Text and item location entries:
###

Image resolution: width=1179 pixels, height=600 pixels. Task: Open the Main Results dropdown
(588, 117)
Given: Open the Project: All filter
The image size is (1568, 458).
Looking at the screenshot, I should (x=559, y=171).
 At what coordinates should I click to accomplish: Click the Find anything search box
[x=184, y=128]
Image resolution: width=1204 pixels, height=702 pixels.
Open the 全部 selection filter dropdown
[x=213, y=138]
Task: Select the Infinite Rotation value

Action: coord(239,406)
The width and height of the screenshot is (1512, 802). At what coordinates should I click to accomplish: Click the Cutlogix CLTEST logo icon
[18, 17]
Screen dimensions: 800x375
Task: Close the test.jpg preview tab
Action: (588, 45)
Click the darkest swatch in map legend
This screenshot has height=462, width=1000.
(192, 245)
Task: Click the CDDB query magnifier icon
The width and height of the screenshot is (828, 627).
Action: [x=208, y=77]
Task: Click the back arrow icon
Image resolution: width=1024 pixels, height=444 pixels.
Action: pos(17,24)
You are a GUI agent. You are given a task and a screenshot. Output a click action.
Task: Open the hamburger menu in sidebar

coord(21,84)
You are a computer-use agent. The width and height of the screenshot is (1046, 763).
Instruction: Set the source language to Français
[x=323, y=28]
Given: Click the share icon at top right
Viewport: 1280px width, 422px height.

###

Aim of the exercise: Output every one of the rows above as a numbered list, skipping any blank lines.

Worked solution:
1. Image resolution: width=1179 pixels, height=600 pixels. Task: Open the Main Results dropdown
2. (588, 117)
3. Given: Open the Project: All filter
4. The image size is (1568, 458).
5. Looking at the screenshot, I should (x=559, y=171).
6.  At what coordinates should I click to accomplish: Click the Find anything search box
7. [x=184, y=128]
8. Image resolution: width=1204 pixels, height=702 pixels.
9. Open the 全部 selection filter dropdown
10. [x=213, y=138]
11. Task: Select the Infinite Rotation value
12. Action: coord(239,406)
13. The width and height of the screenshot is (1512, 802). At what coordinates should I click to accomplish: Click the Cutlogix CLTEST logo icon
14. [18, 17]
15. Screen dimensions: 800x375
16. Task: Close the test.jpg preview tab
17. Action: (588, 45)
18. Click the darkest swatch in map legend
19. This screenshot has height=462, width=1000.
20. (192, 245)
21. Task: Click the CDDB query magnifier icon
22. The width and height of the screenshot is (828, 627).
23. Action: [x=208, y=77]
24. Task: Click the back arrow icon
25. Image resolution: width=1024 pixels, height=444 pixels.
26. Action: pos(17,24)
27. You are a GUI agent. You are given a task and a screenshot. Output a click action.
28. Task: Open the hamburger menu in sidebar
29. coord(21,84)
30. You are a computer-use agent. The width and height of the screenshot is (1046, 763).
31. Instruction: Set the source language to Français
32. [x=323, y=28]
33. Given: Click the share icon at top right
34. Viewport: 1280px width, 422px height.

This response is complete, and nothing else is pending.